ATC, City of Stoughton, Stoughton Utilities and Hooper Corp. replace local osprey nest
When an ATC employee read a story in the Stoughton Courier Hub about a light pole with an osprey nest being removed from a baseball diamond at Stoughton High School, he kicked off a concerted team effort to provide the birds with a new place to raise their young.
ATC contacted the city of Stoughton and Stoughton Utilities about donating a utility pole and nesting platform. ATC’s environmental department, together with local avian expert and Stoughton resident Patrick Ready, identified a suitable location for a new osprey nest. Before approving the location, the City solicited feedback from adjacent residents.

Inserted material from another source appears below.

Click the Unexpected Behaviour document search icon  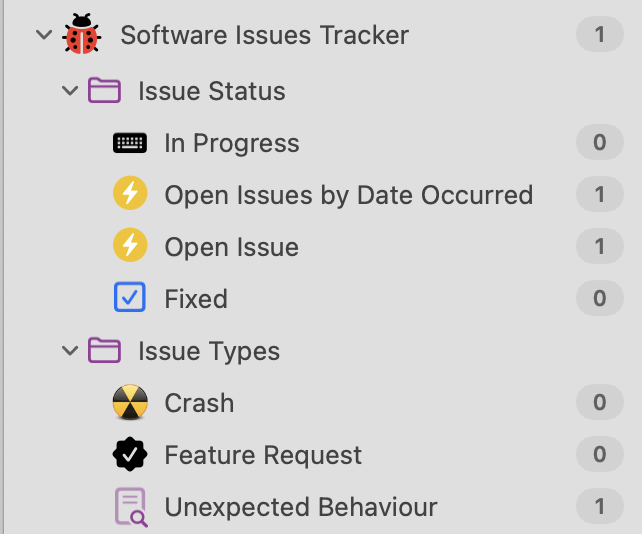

ATC’s construction partner M.J. Electric delivered the to the location and ATC delivered the three-by-three-foot nesting platform to Stoughton Utilities, which had agreed to install the pole with the assistance of its construction partner Hooper Corp.
Stoughton Utilities and Hooper installed the new nesting platform and pole in a public green space adjacent to Paradise Pond and south of Nottingham Road roughly a half-mile west of Stoughton High School.
According to the Wisconsin Department of Natural Resources, about 87 percent of Wisconsin’s breeding osprey population nest on platforms. Osprey generally return to Wisconsin in late March/early April to raise their young.
ATC maintains more than 200 nesting platforms on or adjacent to its transmission structures to enable eagles, herons, osprey and other birds to nest safely. Most of ATC’s nesting platforms support breeding osprey pairs.
In 2020, ATC installed three osprey nesting platforms near Portage, Wis., and donated two nesting platforms to the city of Manitowoc and six to the Waupaca Biological Field Station to support their osprey conservation efforts.